Lost Corpses and Broken Down Hearses, Covid Causes Funeral Chaos in in Cuba

With the collapse of the healthcare and funeral services, there have been dozens of complaints of corpses that spend hours and even days in a home or a state institution. (Facebook)

14ymedio bigger14ymedio, Natalia López Moya, Havana, 25 August 2021 — In Güira de Melena, municipality of Artemisa, a family lived an odyssey this Wednesday to recover the body of Armando, a relative who lost his life due to covid-19. On two occasions, those in charge of the funeral services at the Manuel Fajardo hospital in Havana delivered the wrong coffin.

It’s a story that feels like it was inspired by the popular film Guantanamera (1995), by the directors Tomás Gutiérrez Alea and Juan Carlos Tabío, but sadly it is real. How complicated it can be to achieve simple things, in Cuba; with the pandemic, it has become very common.

“We went through a lot of work to get a car to come from Güira to look for the body, but we finally succeeded,” says a source familiar to 14ymedio. “When the hearse returned to Güira, the son of the deceased, at the request of the sister who lives in the United States, asked to see his father for the last time. The driver did not want to open the box and said: ‘This is covid, it is forbidden to open the box.’ And he showed him the papers so that he could see that it was his father he was transporting.”

When Armando’s son reviewed the documents, he realized that there must be a woman in the coffin. The young man flew into a rage, demanded that the man open the box and that was when he realized that it was not the father, and it wasn’t even the woman described in the papers.
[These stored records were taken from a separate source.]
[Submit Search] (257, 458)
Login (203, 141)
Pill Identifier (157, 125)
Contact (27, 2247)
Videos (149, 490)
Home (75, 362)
The family, desperate, returns to Fajardo in search of Armando to try to say goodbye and bury him once and for all. “At the hospital they tell us they made a mistake and they give us another box with the deceased’s papers. There we discovered that the one they had given us before was from Caimito (Artemisa), and they didn’t even know where the corpse was,” explains the source.

Armando’s son, distrustful of what he experienced with the first coffin, asks again to open the box to confirm that this time he is taking his father. “When they opened it was a Chinese man, a resident of Havana’s Chinatown.”
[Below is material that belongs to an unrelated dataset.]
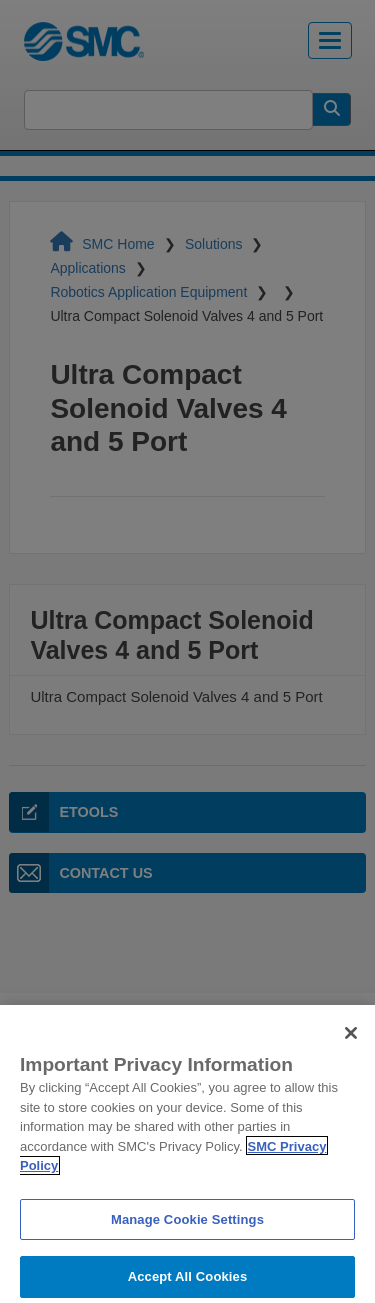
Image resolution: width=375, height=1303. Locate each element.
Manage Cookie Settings (187, 1226)
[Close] (351, 1041)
Finally, after a “scandal” with the family in the hospital, Armando’s body appeared and he was able to be buried after 5 o’clock in the afternoon in Güira de Melena, his hometown. “Who knows how many corpses are buried in the wrong way. If we had not insisted on opening the box, we would never have found out,” complains the relative.

With the collapse of the healthcare and funeral services, dozens of complaints have arisen of corpses that spend hours and even days at home or in a state institution.

In a room at the Puntarena de Varadero hotel in Matanzas, which functions as a medical center for positive cases of COVID-19, the body of a traveler spent more than two days without the authorities picking it up. In a video published on social networks at the beginning of July, an oxygen tank was seen at the entrance of the room and then the silhouette of the lower extremities of the corpse lying on a bed covered with a white sheet.

In Ciego de Ávila, Lisveilys Echenique’s brother died at home after spending 11 days with covid and without receiving medical attention. The body had been in the living room of the house for more than seven hours and an ambulance did not arrive to pick it up. “The situation in Cuba is precarious. The government does not want to ask for help and there are no doctors,” Echenique denounced.

After much insistence, a family from the municipality of Placetas, in Villa Clara, could not fulfill the wish of Omar, a covid-19 patient who asked to be cremated if he died. “The hears] did not have tires in good condition and it was not possible to move [the body] to Matanzas, which was where the possibility of doing it [cremation] was found because in Santa Clara you have to wait four or five days to do it,” the wife of the deceased identified as Nancita Ñanguita narrates in a Facebook post.

The woman also denounces that after her husband died on August 15 “for lack of an intensive care room and better resources,” she spent four hours in a hospital corridor. After that time, the family spent hours finding a coffin.

“Please reflect, gentlemen leaders, so that you can avoid the terrible pain that one feels when losing a relative in their hands without being able to do anything, neither the family nor the doctors,” Nancita requests.